> [DATA PROVIDED]
— Start —

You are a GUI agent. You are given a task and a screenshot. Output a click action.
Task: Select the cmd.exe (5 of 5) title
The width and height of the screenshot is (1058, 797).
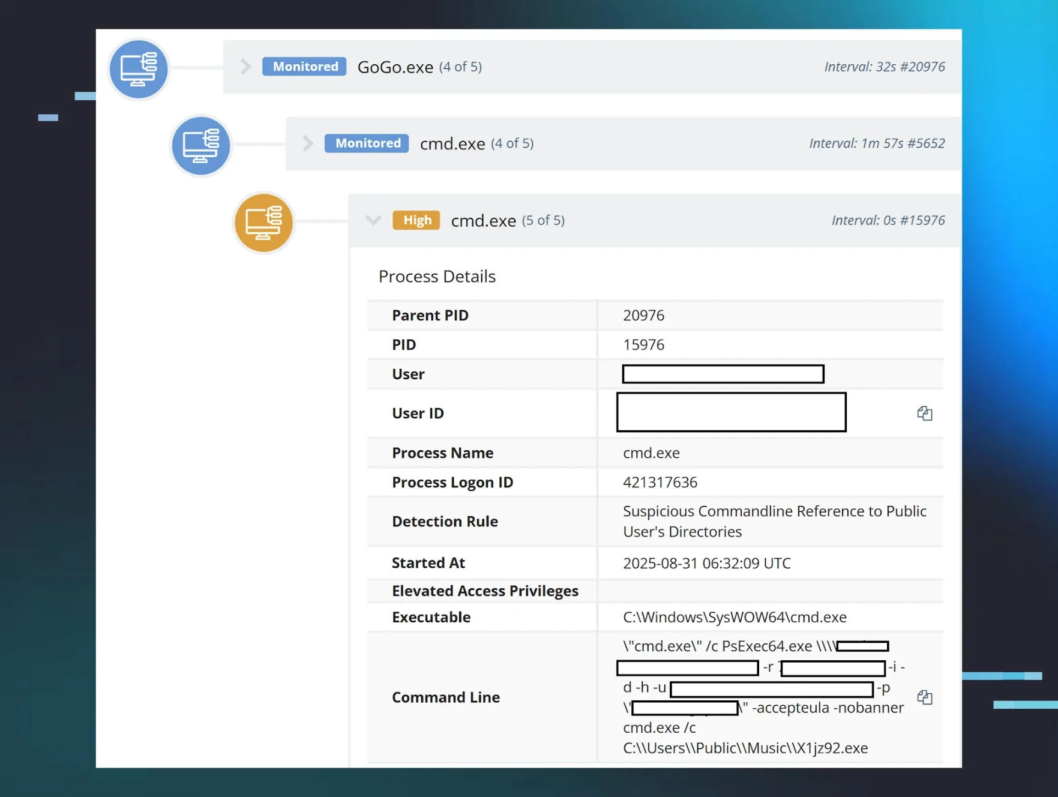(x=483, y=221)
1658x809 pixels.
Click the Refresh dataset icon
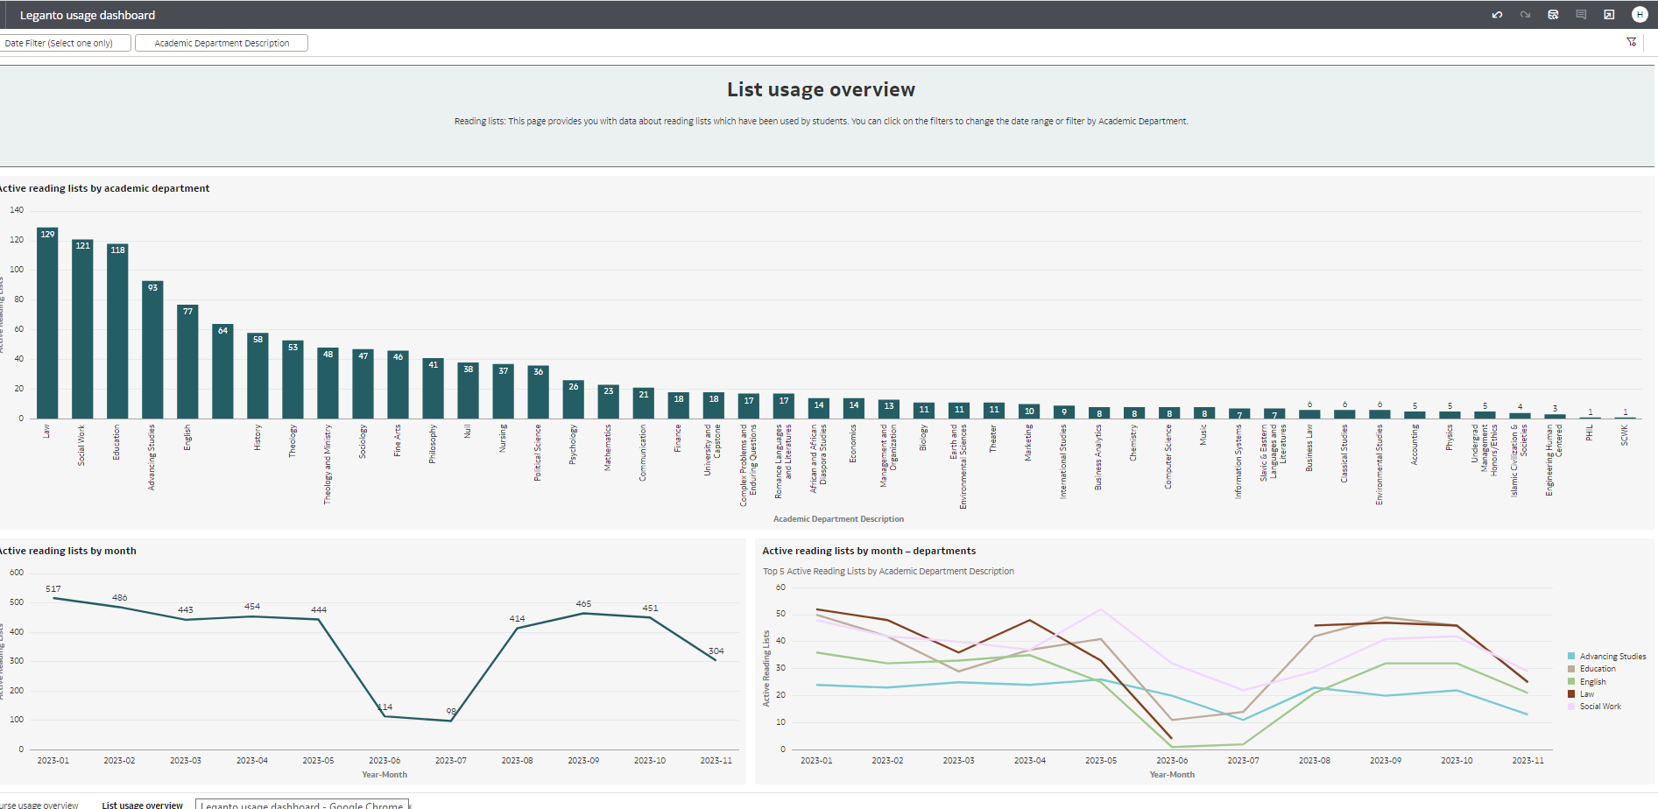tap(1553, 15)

— End —

> [TASK INSTRUCTIONS]
Change "Refresh" to "Reload" in the stretch from the line containing "1658x809 pixels." through the end of the lines, and give back only those lines with nothing else altered. Leave the pictures out.

> [FULL SOLUTION]
1658x809 pixels.
Click the Reload dataset icon
tap(1553, 15)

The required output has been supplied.